WHAT YOU NEED TO DO:
#1 From the passage about the Rush school design, name every place the sea route gives access to.
#2 Copy the passage about the Rush school design word for word, from "A communal activity" to "and sea square.", including both.

SELECTED TEXT:
++++
Rush, a coastal town on the edge of the Irish sea; a place driven by its relationship with the sea and the land as evidenced by its thriving fishing and horticultural industries.

The site stands as a guardian between the community and the sea. It marks the end of the main street and the beginning of the town’s seascape.

The design of a primary school for Rush represents an opportunity to create spaces to allow a variety of individual and communal activities to flourish and to help foster growth of all the members of its community, young and old.

The design incorporates the adjoining public park, wrapping it around the school buildings, allowing the community to surround the school on all sides.

A communal activity tower acts as the gatekeeper and gatherer, a beacon to collective learning. The tower, clad in marine plywood, drives the social activities of the school and community day and night. Its stature and transparency help express to the community its daily and nightly activities.

A sea route provides a continuation from the town’s main street allowing access to the tower, school, public buildings and sea square.
++++
SUPPLIED ENTRIES:
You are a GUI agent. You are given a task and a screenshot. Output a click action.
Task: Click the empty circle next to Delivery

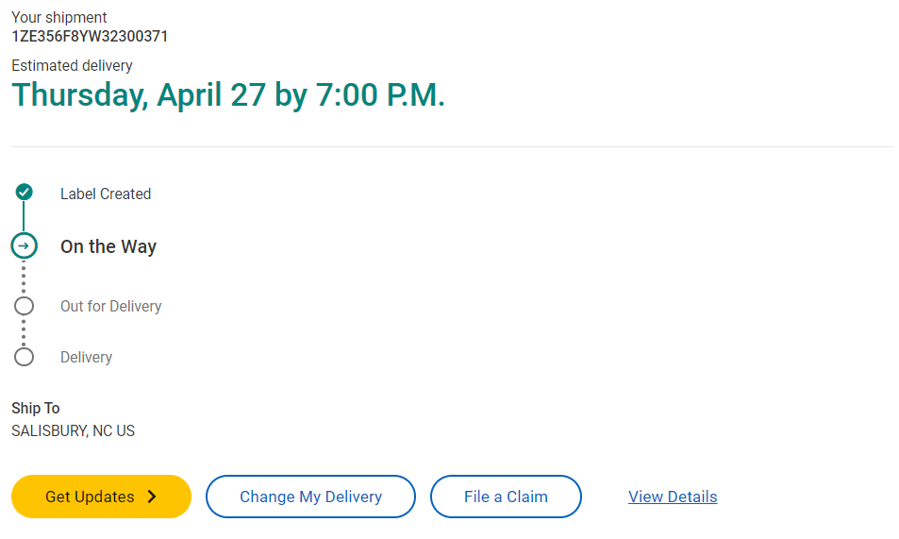pos(25,357)
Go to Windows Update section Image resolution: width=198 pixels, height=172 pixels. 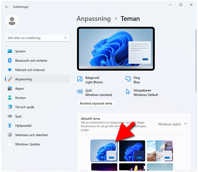[x=27, y=144]
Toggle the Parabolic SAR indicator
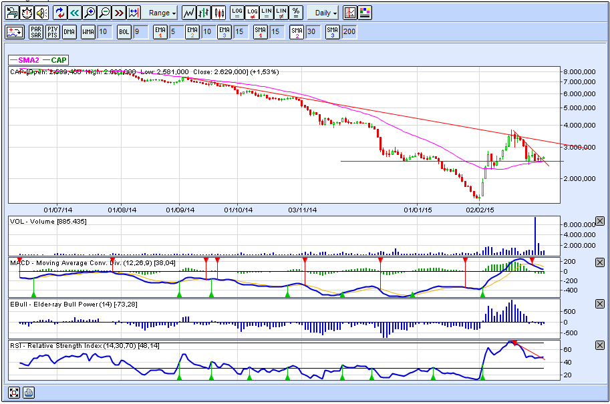The width and height of the screenshot is (610, 404). click(36, 31)
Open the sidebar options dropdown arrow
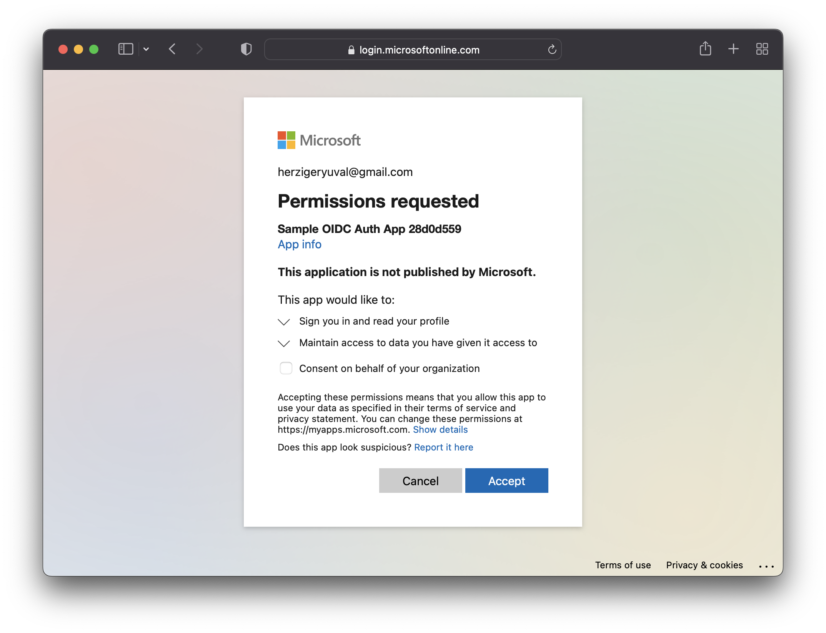826x633 pixels. pyautogui.click(x=146, y=49)
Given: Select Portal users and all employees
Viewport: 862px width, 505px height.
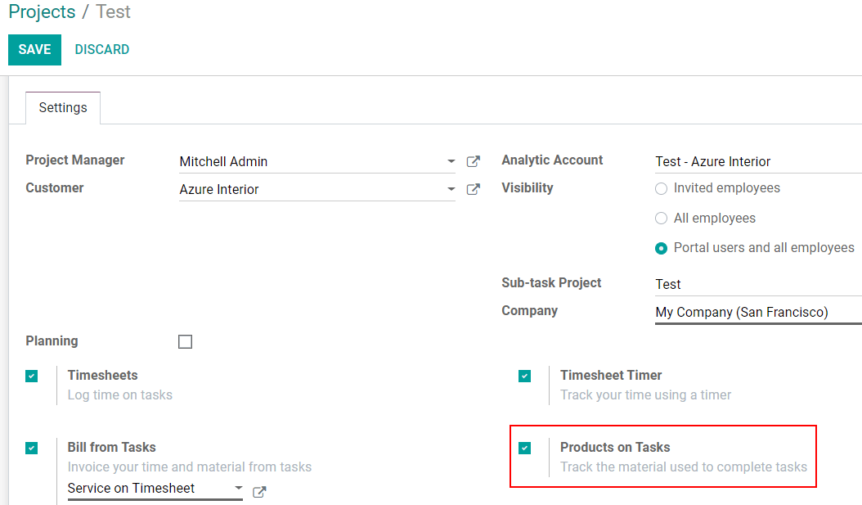Looking at the screenshot, I should [662, 248].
++++
ANSWERS TO THE PROBLEMS:
#1
- the tower
- the school
- public buildings
- the sea square

#2
A communal activity tower acts as the gatekeeper and gatherer, a beacon to collective learning. The tower, clad in marine plywood, drives the social activities of the school and community day and night. Its stature and transparency help express to the community its daily and nightly activities.

A sea route provides a continuation from the town’s main street allowing access to the tower, school, public buildings and sea square.